§ WHAT TO WORK ON
For this exercise, the lines from the one with "Given: Click the notification bell icon" through the final line of the data below are to be transcribed exactly, and pictures are to be skipped.

Saved entries:
* * *
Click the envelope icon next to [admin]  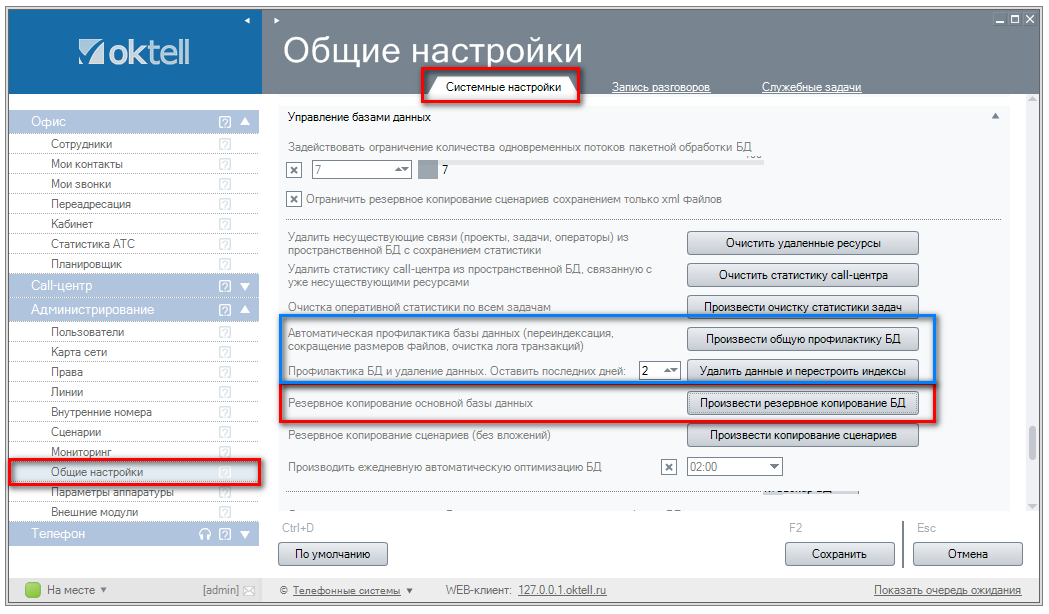tap(249, 590)
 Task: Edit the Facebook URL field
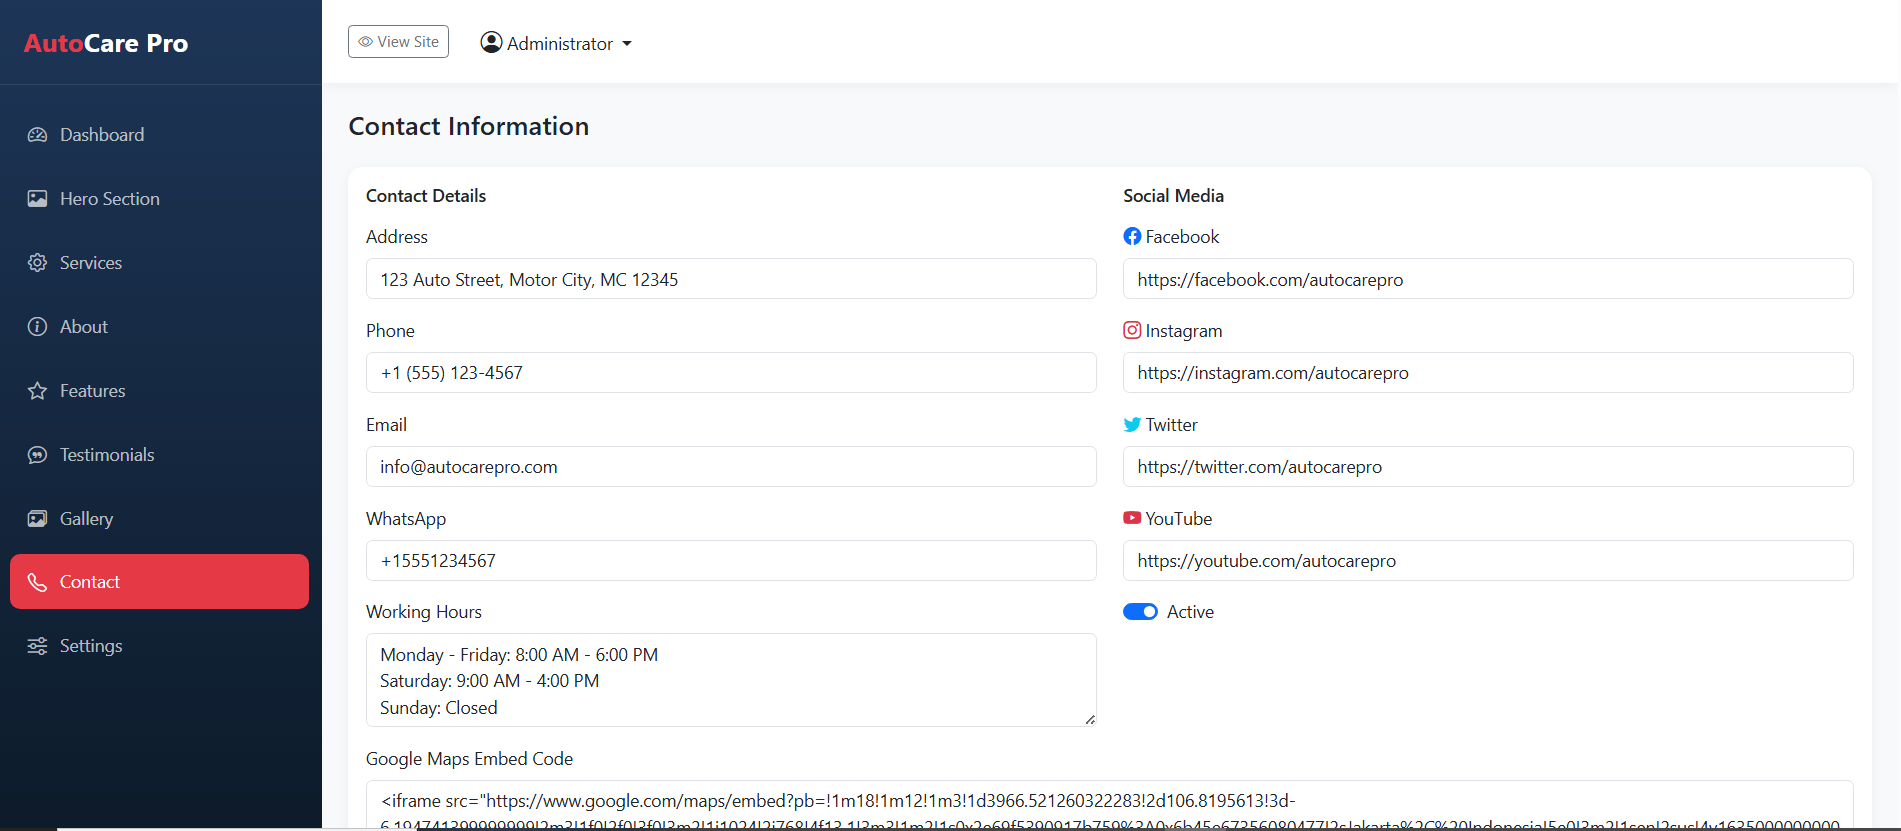point(1487,279)
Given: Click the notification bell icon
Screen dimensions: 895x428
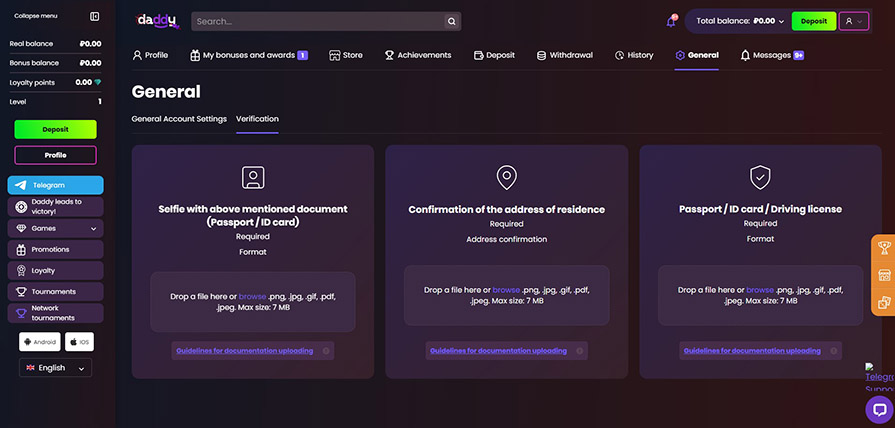Looking at the screenshot, I should 671,21.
* * *
§ COMPLETED TASK
Given: Click the notification bell icon
Screen dimensions: 895x428
Looking at the screenshot, I should 671,21.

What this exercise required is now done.